Personal information
- Full name: Shamima Sultana
- Born: 9 March 1988 (age 38) Gumugura, Bangladesh
- Batting: Right-handed
- Role: Wicket-keeper

International information
- National side: Bangladesh (2014–present);
- ODI debut (cap 22): 6 March 2014 v Pakistan
- Last ODI: 27 March 2022 v England
- T20I debut (cap 23): 8 March 2014 v Pakistan
- Last T20I: 29 October 2023 v Pakistan

Domestic team information
- 2008/09–2017/18: Dhaka Division
- 2021/22–present: Southern Zone

Career statistics
| Competition | WODI | WT20I |
| Matches | 10 | 47 |
| Runs scored | 202 | 634 |
| Batting average | 20.20 | 14.40 |
| 100s/50s | 0/1 | 0/2 |
| Top score | 53 | 51 |
| Catches/stumpings | 2/4 | 16/15 |

Medal record
Representing Bangladesh
Women's Cricket
Asian Games
| Bronze medal – third place | 2022 Hangzhou | Team |
South Asian Games
| Gold medal – first place | 2019 Kathmandu/Pokhara | Team |
Women's Asia Cup
| Winner | 2018 Malaysia |  |
- Source: CricketArchive, 21 February 2023

= Shamima Sultana =

Bangladeshi cricketer

Shamima Sultana (শামীমা সুলতানা; born 9 March 1988) is a Bangladeshi cricketer. In June 2018, she was part of Bangladesh's squad that won their first ever Women's Asia Cup title, winning the 2018 Women's Twenty20 Asia Cup tournament. Later the same month, she was named to Bangladesh's squad for the 2018 ICC Women's World Twenty20 Qualifier tournament.

In October 2018, she was named to Bangladesh's squad for the 2018 ICC Women's World Twenty20 tournament in the West Indies. Ahead of the tournament, the International Cricket Council (ICC) named Sultana as one of the players to watch, and as one of the five breakout stars in women's cricket in 2018.
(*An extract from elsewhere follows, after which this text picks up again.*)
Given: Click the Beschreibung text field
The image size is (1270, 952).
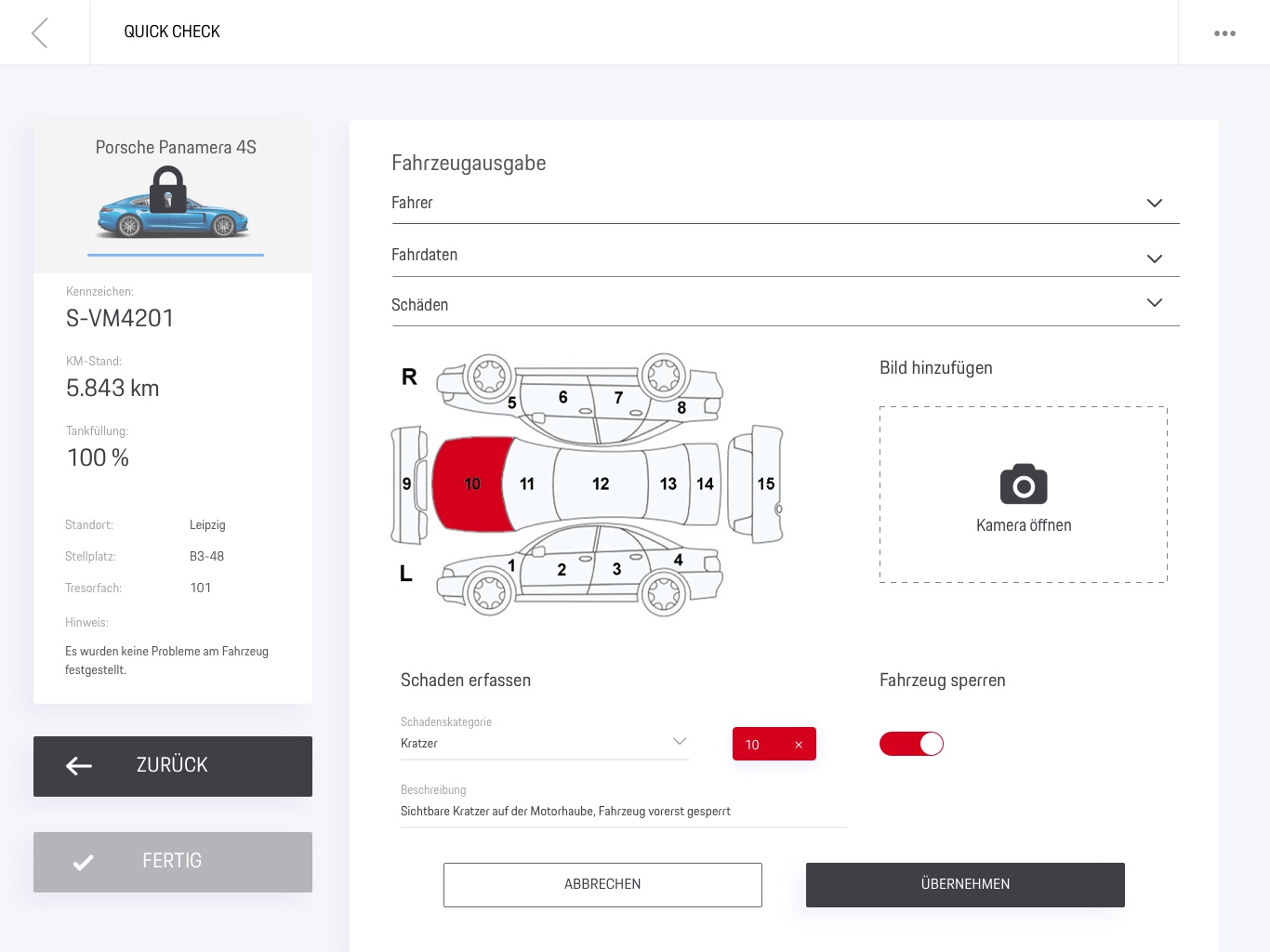Looking at the screenshot, I should [x=623, y=812].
In August 2019, she was named to Bangladesh's squad for the 2019 ICC Women's World Twenty20 Qualifier tournament in Scotland. In November 2019, she was named to Bangladesh's squad for the cricket tournament at the 2019 South Asian Games. The Bangladesh team beat Sri Lanka by two runs in the final to win the gold medal. In January 2020, she was named to Bangladesh's squad for the 2020 ICC Women's T20 World Cup in Australia. In January 2022, she was named in Bangladesh's team for both the 2022 Commonwealth Games Cricket Qualifier tournament in Malaysia, and the 2022 Women's Cricket World Cup in New Zealand.